Hoy, Séptimo Domingo de Pascua, la Iglesia universal celebra la Solemnidad de la Ascensión del Señor Jesús al Reino de los Cielos.
Jesús corona su victoria elevándose por entre las nubes cuarenta días después de haber resucitado. Deja, pues, este mundo para volver al Padre.
Este acontecimiento –hay que recordarlo siempre– no quiere decir que el Señor deja abandonados a aquellos que lo han seguido. Todo lo contrario. Jesús vuelve al Padre, sí, pero ha de enviar muy pronto al Espíritu Santo, el Paráclito, para que interceda por los hombres y fortalezca a aquellos llamados a proclamar el Evangelio.
En torno a la Primera Lectura: “Galileos, ¿qué hacéis mirando al cielo?” (Hch 1, 1-11)
La Ascensión del Señor cierra el ciclo redentor que empezó con la Encarnación del Verbo. Jesús asciende al cielo habiendo redimido la naturaleza humana del pecado y la muerte, con lo que ésta queda elevada, en Él, a una nueva condición.
El relato de los Hechos de los apóstoles (Hch 1, 1-11) encierra la promesa de la llegada del Espíritu Santo: “Dentro de pocos días ustedes serán bautizados con el Espíritu Santo”, consigna San Lucas repitiendo las palabras de Jesús, haciendo memoria del momento de la despedida.

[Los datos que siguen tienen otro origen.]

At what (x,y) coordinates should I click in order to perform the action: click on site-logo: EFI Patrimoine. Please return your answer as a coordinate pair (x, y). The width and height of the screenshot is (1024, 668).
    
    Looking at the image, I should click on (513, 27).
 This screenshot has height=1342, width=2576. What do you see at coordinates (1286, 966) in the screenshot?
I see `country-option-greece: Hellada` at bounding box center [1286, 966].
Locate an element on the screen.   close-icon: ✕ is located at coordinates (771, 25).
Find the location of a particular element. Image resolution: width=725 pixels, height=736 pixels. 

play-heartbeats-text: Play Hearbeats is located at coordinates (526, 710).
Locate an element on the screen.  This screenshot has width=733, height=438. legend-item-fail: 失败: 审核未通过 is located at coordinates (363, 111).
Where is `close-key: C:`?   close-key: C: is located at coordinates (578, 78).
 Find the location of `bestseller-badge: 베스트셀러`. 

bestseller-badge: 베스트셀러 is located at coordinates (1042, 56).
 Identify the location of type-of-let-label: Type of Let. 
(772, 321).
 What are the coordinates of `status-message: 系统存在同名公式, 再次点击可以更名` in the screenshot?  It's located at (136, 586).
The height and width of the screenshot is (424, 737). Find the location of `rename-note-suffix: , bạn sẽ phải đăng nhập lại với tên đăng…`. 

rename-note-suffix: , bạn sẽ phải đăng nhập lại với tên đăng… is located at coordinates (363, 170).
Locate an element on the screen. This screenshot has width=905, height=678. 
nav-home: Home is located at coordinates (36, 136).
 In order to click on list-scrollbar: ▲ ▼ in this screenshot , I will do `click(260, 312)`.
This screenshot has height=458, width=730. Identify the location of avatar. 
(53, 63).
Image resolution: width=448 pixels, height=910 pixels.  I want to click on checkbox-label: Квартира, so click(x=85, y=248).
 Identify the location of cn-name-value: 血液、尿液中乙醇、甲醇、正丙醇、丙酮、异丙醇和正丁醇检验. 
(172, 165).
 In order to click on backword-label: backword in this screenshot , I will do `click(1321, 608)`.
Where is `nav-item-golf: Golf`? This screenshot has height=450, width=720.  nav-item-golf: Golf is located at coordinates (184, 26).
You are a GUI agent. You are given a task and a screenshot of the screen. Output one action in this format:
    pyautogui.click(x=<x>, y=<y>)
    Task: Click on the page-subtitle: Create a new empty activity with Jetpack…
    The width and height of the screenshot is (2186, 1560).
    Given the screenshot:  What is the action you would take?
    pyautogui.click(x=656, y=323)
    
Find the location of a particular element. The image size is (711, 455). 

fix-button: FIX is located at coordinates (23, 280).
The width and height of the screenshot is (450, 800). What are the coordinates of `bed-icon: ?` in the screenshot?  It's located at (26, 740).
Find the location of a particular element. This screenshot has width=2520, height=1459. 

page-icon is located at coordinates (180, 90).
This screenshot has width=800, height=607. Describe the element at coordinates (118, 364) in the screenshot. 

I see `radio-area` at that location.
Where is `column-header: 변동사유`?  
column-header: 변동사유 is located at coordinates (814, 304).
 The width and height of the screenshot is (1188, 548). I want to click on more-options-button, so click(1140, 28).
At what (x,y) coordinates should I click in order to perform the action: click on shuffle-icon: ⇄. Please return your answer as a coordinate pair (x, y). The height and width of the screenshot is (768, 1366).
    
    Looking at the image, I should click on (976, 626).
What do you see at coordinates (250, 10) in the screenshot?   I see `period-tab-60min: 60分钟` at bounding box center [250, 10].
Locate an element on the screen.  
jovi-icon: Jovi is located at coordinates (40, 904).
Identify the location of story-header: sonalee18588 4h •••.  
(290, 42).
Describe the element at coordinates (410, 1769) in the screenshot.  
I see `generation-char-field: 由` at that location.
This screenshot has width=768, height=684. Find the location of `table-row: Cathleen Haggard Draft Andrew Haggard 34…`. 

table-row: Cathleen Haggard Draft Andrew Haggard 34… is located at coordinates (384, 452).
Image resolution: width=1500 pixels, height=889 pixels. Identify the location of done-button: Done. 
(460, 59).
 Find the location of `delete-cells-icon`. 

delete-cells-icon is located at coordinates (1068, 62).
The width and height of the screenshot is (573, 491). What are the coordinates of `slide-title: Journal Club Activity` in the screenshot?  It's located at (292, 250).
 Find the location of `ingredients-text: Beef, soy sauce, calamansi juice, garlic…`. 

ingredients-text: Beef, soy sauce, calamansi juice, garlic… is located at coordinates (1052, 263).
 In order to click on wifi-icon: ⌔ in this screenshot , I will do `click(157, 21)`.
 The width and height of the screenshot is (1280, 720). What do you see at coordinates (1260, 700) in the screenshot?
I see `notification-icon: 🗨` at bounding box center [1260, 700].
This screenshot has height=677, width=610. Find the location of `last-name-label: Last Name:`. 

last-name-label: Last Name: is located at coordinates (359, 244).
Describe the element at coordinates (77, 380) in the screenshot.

Por su parte, los apóstoles aparecen desorientados, inmersos en una mirada chata, una vez más: “Señor, ¿ahora sí vas a restablecer la soberanía de Israel?”. Jesús responde amablemente, centrándolos en lo verdaderamente importante: a ellos no les compete saber “ni el tiempo ni la hora” que el Padre ha dispuesto para eso. Más bien, les recuerda que el Espíritu Santo “los llenará de fortaleza y serán mis testigos en Jerusalén… y hasta los últimos rincones de la tierra”. Dicho esto subió al cielo, mientras los discípulos, estupefactos, lo siguen con la mirada, contemplando cómo la figura del Maestro desaparece entre las nubes. ¡Cómo cerrar los ojos ante la gloria patente! ¡Cómo dejar de mirar hacia donde ya no hay más promesas, porque todo está cumplido!.